A new neuroimmunotherapeutic strategy of subcutaneous low-dose interleukin-2 plus the long-acting opioid antagonist naltrexone in metastatic cancer patients progressing on interleukin-2 alone.

OBJECTIVES: Recent advances in knowledge of Psychoneuroimmunology have shown that several neuroactive substances, including neurohormones and neuropeptides, may exert immunomodulatory effects. However, despite the great variety of potential neuroimmune interactions, at present we may recognize two major neuroendocrine systems exerting a physiological neuroimmunomodulatory function, consisting of the pineal gland and the brain opioid system, provided by immunostimulatory and immunosuppressive effects, respectively. Recent in human studies have demonstrated the possibility to amplify the biological activity of IL-2, the major anticancer cytokine, by pineal indoles. MATERIALS &
METHODS: The present study was carried out to draw some preliminary in human results on the possible immunomodulatory effects of the inhibition of the brain opioid activity by a long-acting opioid antagonist, naltrexone (NTX). The study was performed in 10 metastatic renal cell cancer patients, who had progressed on a previous immunotherapeutic cycle with IL-2 alone. Patients were treated with the same doses of IL-2 (6 million lU/day subcutaneously for 6 days/week for 4 weeks) plus an oral administration of NTX at a dose of 100 mg every 2 days.

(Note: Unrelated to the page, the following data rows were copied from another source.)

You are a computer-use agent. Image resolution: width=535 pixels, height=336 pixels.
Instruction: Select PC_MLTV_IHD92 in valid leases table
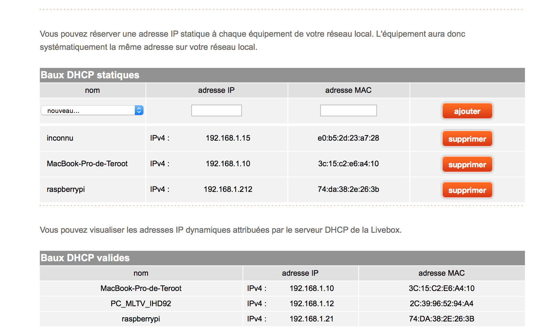[141, 303]
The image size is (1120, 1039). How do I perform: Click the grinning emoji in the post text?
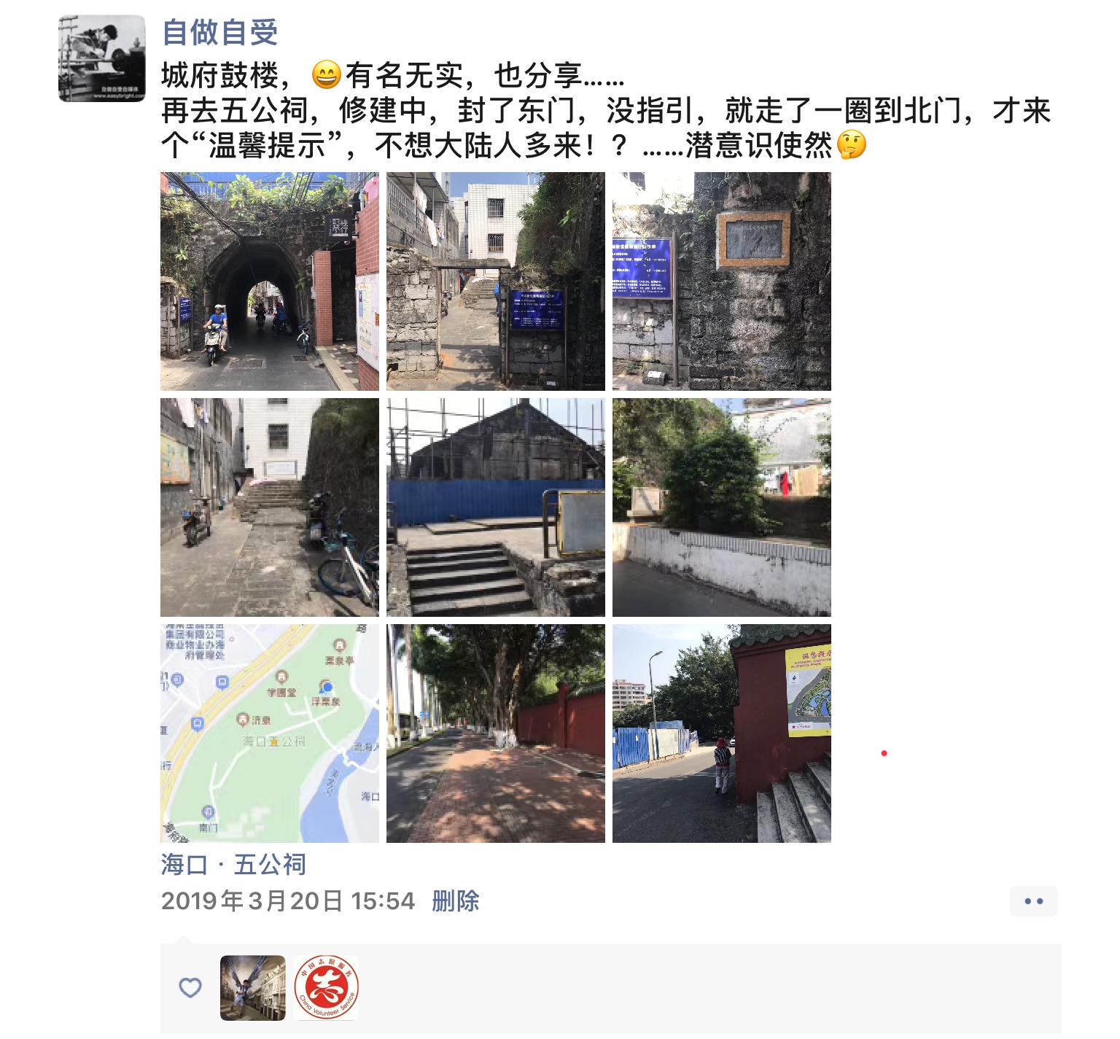coord(326,74)
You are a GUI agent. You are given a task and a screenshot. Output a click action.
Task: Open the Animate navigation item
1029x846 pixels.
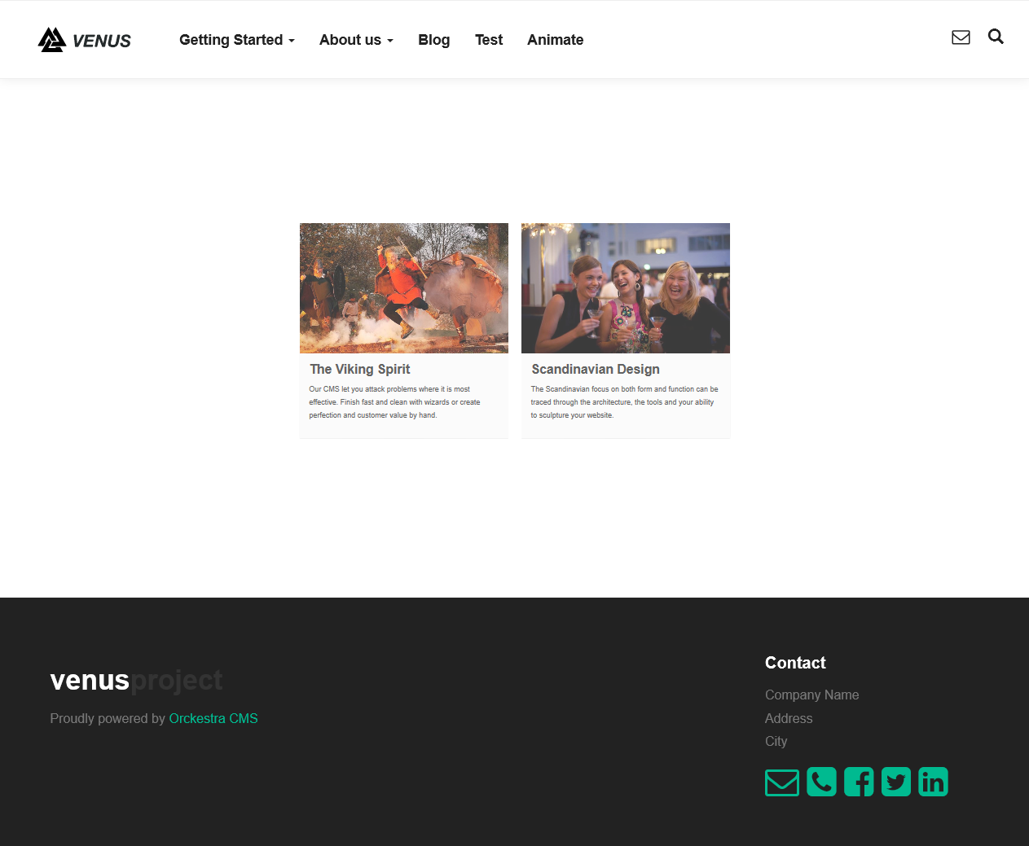pyautogui.click(x=555, y=40)
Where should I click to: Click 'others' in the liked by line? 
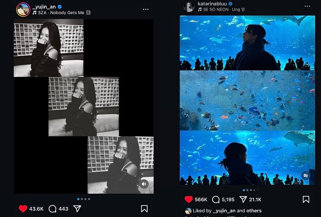click(x=254, y=211)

RESULTS: The clinical response consisted of a partial response in 1 and a stable disease in 5 patients, whereas the other 4 patients progressed. Therefore, the percent of non-progressive disease was 6/10 (60%). Moreover, mean lymphocyte increase achieved during IL-2 plus NTX was significantly higher (P<0.05) than that obtained during the previous treatment with IL-2 alone.
CONCLUSIONS: This study shows that a blockade of the brain opioid system, which plays a physiological immunosuppressive role, may improve the anticancer effects of IL-2 in humans.